In [1]:
import torch, torch.nn as nn
import torch.nn.functional as F
from torch.autograd import Variable

# a special module that converts [batch, channel, w, h] to [batch, units]
class Flatten(nn.Module):
    def forward(self, input):
        return input.view(input.size(0), -1)

In [2]:
# assuming input shape [batch, 3, 32, 32]
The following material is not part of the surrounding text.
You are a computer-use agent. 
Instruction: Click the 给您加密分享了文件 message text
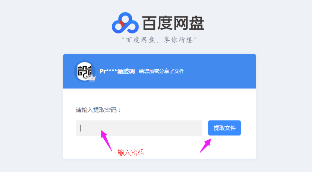(x=162, y=71)
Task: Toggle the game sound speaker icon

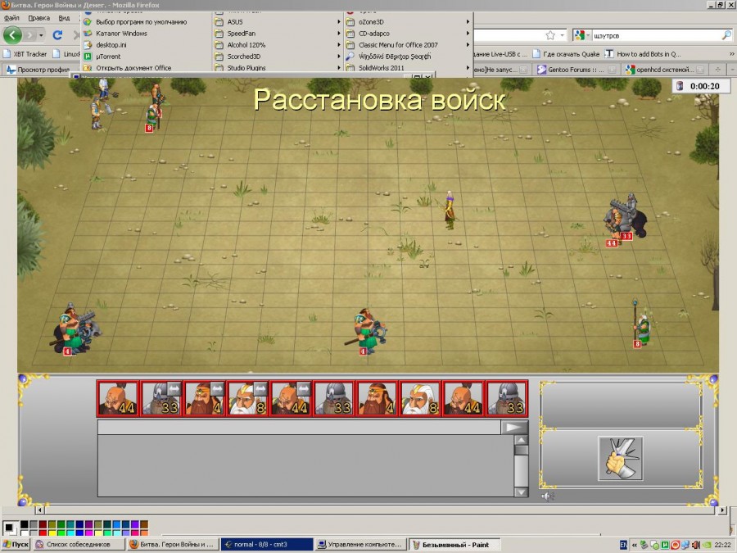Action: click(x=547, y=496)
# 3 channels, 32 width, 32 height
cnn = nn.Sequential(
    nn.Conv2d(in_channels=3, out_channels=512, kernel_size=(3,3)),
    # 512 is too much, dont have enough information to fill with
    # usually we start with small sizes and increase them
    # kernel_size - width x height of filter mask
    nn.Conv2d(in_channels=512, out_channels=128, kernel_size=(3,3)),
    nn.Conv2d(in_channels=128, out_channels=16, kernel_size=(3,3)),
    nn.ReLU(),
    nn.MaxPool2d((6,6)),
    # pooling is kinda big. too much information is thrown away
    nn.Conv2d(in_channels=6, out_channels=32, kernel_size=(10,10)),
    # must be 16. relu and max pooling dont change number of channels
    # kernel 10x10 size is also too much
    nn.Conv2d(in_channels=32, out_channels=64, kernel_size=(10,10)),
    # wont have enough resolution to have such kernel size
    nn.Conv2d(in_channels=64, out_channels=128, kernel_size=(10,10)),
    nn.Softmax(),
    Flatten(),
    # squeeze picture into a vector
    nn.Linear(64, 256),
    # our size will be 128xWxH (of a remaining image)
    nn.Softmax(),
    # better replace with RELu
    nn.Linear(256, 10),
    nn.Sigmoid(),
    # better softmax
    nn.Dropout(0.5)
    
)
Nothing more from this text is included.